Now I am. I am a revolution of action and love, even if it just affects those caught up in my minutia gravitational pull.
   
 It's not lost upon me that I may be the only person who tells my students they are loved that day. Some of my pupils think it's weird and tell me so. I say, "Haven't you ever had a teacher say I love you?" They say 'no.' I say, "Well, I do and I want you to know it. I don't care if you think it's weird. I love you. I want you to have a happy kid's life and I want you to be safe when you're away from me. It's not weird for me." They just look at me funny and cock their heads. Most of the time, by mid-year, they are giving me hugs as they exit and are saying, "I love you" back to me.

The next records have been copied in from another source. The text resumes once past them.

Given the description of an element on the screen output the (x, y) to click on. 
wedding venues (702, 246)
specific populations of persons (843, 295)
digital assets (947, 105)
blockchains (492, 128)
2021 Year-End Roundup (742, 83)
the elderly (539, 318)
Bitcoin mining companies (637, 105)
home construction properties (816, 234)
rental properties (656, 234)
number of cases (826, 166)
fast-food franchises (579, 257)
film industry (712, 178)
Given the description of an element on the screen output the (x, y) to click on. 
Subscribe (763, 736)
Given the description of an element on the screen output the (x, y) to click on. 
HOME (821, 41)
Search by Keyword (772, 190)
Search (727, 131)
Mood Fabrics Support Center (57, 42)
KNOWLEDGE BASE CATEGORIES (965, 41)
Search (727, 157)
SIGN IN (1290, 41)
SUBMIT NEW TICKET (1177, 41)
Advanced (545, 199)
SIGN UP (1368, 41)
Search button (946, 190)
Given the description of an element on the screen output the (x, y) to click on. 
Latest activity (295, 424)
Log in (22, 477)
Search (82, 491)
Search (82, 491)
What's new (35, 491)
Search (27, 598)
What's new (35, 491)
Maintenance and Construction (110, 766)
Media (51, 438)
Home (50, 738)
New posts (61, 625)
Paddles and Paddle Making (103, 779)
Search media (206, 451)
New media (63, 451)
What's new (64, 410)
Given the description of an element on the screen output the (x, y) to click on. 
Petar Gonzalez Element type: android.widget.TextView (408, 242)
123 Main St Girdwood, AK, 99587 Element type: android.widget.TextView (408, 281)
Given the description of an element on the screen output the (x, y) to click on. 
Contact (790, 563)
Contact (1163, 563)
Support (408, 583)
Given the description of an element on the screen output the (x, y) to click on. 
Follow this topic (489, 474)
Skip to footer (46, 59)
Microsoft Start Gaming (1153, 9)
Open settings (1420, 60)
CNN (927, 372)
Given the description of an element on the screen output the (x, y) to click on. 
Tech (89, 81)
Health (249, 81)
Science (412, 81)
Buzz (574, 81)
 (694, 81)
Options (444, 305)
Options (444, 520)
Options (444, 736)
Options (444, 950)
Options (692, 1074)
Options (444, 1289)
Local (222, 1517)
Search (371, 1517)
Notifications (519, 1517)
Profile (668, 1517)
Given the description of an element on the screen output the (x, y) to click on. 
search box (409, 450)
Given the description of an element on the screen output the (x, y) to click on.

    But I will tell you, it gives me peace to hug my kids and to tell them I love them - my own too. If something happens to any of them, I know that they will know I loved them. 

And pure love, not clouded by preconceptions, prejudice, over thinking, deception, is a good thing for everyone. It is living joy.
Jeanie died a few days later on Oct. 8. I loved her and still love her. I have no regrets.